**Your assignment:** Lines from the one containing "Task: Expand the DuckDuckGo command row" through the last line of the data below are to be returned exactly; leave out the rest.

**Collected data:**
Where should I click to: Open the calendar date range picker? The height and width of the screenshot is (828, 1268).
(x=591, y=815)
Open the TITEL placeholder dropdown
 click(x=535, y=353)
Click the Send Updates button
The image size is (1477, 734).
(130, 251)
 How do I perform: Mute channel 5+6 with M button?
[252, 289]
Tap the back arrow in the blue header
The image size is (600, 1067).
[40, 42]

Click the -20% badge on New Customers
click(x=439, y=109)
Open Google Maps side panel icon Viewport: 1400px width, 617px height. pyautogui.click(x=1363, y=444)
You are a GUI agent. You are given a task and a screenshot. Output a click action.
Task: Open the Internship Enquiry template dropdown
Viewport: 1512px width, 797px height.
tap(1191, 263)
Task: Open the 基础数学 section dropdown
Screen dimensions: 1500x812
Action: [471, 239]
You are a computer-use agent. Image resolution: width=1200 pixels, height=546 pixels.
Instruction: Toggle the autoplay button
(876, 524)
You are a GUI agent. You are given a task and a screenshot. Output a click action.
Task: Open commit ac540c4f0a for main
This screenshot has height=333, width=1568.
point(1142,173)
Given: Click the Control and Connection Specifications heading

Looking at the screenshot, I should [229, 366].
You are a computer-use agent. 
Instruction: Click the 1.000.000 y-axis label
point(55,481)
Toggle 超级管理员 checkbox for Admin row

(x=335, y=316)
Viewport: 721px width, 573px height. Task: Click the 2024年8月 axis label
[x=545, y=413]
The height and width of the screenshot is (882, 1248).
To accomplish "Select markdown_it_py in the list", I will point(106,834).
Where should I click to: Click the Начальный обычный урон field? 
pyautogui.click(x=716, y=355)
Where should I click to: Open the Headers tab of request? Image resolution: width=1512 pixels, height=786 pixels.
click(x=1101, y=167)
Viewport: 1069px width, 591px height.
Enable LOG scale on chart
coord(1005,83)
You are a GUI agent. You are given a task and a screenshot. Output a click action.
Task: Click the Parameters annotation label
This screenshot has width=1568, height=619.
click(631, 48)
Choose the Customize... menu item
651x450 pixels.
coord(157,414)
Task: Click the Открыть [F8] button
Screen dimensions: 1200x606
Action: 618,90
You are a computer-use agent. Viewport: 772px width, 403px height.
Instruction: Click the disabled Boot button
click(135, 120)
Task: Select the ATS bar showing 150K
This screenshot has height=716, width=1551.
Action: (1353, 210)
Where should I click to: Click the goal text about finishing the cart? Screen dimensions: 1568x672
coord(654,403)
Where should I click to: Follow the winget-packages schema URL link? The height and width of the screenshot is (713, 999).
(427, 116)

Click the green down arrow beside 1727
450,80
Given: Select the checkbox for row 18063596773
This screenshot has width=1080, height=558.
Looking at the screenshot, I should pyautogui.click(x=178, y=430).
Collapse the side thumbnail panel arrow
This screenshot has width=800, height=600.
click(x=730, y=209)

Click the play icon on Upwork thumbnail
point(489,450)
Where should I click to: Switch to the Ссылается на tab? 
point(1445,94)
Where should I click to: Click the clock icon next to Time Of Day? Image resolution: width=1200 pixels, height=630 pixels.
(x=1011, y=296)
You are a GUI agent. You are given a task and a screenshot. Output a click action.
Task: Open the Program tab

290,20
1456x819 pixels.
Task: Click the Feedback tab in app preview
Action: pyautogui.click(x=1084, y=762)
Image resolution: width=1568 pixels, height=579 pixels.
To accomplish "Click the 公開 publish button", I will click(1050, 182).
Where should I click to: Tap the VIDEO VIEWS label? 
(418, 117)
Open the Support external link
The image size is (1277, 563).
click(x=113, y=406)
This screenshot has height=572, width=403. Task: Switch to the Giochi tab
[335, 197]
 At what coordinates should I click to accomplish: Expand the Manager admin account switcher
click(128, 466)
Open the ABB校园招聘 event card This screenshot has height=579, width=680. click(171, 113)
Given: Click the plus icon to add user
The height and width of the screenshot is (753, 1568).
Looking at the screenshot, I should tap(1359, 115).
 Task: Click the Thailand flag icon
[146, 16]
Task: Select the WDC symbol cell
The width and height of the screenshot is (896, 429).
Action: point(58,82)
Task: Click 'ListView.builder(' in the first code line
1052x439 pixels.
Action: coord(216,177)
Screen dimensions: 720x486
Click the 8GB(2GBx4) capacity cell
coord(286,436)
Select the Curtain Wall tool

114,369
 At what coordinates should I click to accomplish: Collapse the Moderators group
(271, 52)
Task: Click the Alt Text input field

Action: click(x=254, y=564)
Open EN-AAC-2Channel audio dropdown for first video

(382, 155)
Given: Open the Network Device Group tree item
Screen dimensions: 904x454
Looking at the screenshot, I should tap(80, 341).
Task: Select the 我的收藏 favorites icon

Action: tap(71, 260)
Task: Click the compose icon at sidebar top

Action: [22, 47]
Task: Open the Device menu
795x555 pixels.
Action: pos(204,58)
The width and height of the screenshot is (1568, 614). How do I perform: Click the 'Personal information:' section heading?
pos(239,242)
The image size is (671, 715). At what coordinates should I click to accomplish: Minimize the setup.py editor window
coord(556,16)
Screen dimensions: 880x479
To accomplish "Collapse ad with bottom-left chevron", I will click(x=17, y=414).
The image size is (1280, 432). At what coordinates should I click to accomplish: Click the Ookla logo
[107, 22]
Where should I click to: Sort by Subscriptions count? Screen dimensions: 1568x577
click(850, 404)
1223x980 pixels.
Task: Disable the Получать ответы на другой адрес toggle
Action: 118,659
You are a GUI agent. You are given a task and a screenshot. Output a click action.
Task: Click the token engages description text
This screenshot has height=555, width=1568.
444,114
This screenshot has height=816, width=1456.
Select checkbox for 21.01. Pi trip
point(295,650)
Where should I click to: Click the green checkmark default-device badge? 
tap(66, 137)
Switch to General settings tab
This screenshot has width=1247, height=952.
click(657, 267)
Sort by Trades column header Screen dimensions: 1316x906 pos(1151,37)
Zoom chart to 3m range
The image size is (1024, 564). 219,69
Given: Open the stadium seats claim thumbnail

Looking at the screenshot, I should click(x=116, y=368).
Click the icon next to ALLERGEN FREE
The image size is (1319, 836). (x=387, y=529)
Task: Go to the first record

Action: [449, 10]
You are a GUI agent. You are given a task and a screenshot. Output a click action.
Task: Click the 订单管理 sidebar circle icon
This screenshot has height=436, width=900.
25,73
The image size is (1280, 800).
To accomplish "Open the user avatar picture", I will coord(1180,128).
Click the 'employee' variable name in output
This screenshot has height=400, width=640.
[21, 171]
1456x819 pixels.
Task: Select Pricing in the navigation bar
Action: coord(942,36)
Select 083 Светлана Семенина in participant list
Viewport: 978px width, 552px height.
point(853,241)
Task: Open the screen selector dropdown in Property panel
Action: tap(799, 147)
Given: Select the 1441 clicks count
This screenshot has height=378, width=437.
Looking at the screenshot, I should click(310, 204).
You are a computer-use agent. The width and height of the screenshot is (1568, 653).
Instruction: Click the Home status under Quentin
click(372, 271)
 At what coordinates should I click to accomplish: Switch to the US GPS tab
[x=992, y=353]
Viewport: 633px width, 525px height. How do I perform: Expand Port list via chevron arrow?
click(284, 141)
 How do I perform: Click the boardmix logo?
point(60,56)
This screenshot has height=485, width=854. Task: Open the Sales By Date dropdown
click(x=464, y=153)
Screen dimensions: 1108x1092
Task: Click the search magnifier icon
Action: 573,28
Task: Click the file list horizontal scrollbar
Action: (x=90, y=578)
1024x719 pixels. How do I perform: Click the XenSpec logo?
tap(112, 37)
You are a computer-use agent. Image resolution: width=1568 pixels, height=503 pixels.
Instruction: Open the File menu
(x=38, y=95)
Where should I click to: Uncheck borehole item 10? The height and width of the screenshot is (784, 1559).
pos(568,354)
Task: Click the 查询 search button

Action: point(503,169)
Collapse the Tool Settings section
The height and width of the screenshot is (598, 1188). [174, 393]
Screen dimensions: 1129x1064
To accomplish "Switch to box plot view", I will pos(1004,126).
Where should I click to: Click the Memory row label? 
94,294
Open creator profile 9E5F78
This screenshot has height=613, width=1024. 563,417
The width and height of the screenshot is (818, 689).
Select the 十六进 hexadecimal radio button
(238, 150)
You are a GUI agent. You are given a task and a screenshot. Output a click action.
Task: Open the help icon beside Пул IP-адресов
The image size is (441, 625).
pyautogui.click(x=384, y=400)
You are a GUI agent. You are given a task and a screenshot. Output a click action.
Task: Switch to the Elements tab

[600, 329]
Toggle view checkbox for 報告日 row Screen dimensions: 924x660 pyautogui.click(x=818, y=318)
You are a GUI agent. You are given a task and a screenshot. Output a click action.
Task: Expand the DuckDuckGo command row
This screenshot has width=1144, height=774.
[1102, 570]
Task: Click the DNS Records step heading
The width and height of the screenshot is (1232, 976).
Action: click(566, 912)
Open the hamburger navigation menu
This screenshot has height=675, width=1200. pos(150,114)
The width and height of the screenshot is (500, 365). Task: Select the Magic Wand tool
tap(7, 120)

**Reply to the task:**
Task: Expand the DuckDuckGo command row
This screenshot has width=1144, height=774.
[1102, 570]
Task: Click the DNS Records step heading
The width and height of the screenshot is (1232, 976).
Action: click(566, 912)
Open the hamburger navigation menu
This screenshot has height=675, width=1200. pos(150,114)
The width and height of the screenshot is (500, 365). Task: Select the Magic Wand tool
tap(7, 120)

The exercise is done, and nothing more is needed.